→ **Exercise prompt**: The output is the line holding "Where should I click to: Click help" and all lines after it to the end of the records below; restate them unchanged and add nothing.

#### Provided data ####

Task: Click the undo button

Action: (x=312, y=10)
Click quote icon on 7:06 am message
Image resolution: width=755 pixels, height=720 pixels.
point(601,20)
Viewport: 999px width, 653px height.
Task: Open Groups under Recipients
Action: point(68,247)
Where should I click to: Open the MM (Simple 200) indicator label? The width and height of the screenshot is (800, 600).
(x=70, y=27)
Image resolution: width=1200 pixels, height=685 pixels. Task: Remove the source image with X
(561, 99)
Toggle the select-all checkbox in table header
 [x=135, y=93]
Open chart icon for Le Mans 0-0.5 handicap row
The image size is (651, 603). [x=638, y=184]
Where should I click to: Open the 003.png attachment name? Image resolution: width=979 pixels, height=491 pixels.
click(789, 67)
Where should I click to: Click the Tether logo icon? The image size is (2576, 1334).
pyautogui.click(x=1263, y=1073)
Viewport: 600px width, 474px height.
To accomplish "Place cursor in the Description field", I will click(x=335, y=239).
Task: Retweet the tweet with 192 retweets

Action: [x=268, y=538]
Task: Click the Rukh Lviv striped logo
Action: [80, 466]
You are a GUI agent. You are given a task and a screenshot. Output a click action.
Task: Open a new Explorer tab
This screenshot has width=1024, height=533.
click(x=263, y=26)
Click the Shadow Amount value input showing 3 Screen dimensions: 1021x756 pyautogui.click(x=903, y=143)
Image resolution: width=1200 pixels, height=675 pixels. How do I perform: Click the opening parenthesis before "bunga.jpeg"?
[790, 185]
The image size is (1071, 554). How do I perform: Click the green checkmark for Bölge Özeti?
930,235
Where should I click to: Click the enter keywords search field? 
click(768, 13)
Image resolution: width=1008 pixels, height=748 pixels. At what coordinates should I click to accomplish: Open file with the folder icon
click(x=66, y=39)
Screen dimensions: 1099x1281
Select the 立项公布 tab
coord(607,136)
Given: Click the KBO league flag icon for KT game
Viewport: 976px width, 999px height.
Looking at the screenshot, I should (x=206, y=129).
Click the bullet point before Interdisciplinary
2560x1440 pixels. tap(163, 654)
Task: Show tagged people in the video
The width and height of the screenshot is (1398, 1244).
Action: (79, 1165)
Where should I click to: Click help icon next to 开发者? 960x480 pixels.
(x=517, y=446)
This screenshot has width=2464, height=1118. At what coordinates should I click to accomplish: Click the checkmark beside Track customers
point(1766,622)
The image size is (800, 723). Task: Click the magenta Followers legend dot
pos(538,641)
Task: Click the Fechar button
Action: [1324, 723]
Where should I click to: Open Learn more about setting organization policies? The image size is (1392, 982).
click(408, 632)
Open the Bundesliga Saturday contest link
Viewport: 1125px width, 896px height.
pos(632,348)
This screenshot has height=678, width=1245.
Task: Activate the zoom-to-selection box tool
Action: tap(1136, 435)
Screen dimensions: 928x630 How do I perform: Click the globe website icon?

####

→ **Answer to the problem**:
Where should I click to: Click help icon next to 开发者? 960x480 pixels.
(x=517, y=446)
This screenshot has width=2464, height=1118. At what coordinates should I click to accomplish: Click the checkmark beside Track customers
point(1766,622)
The image size is (800, 723). Task: Click the magenta Followers legend dot
pos(538,641)
Task: Click the Fechar button
Action: [1324, 723]
Where should I click to: Open Learn more about setting organization policies? The image size is (1392, 982).
click(408, 632)
Open the Bundesliga Saturday contest link
Viewport: 1125px width, 896px height.
pos(632,348)
This screenshot has height=678, width=1245.
Task: Activate the zoom-to-selection box tool
Action: tap(1136, 435)
Screen dimensions: 928x630 How do I perform: Click the globe website icon?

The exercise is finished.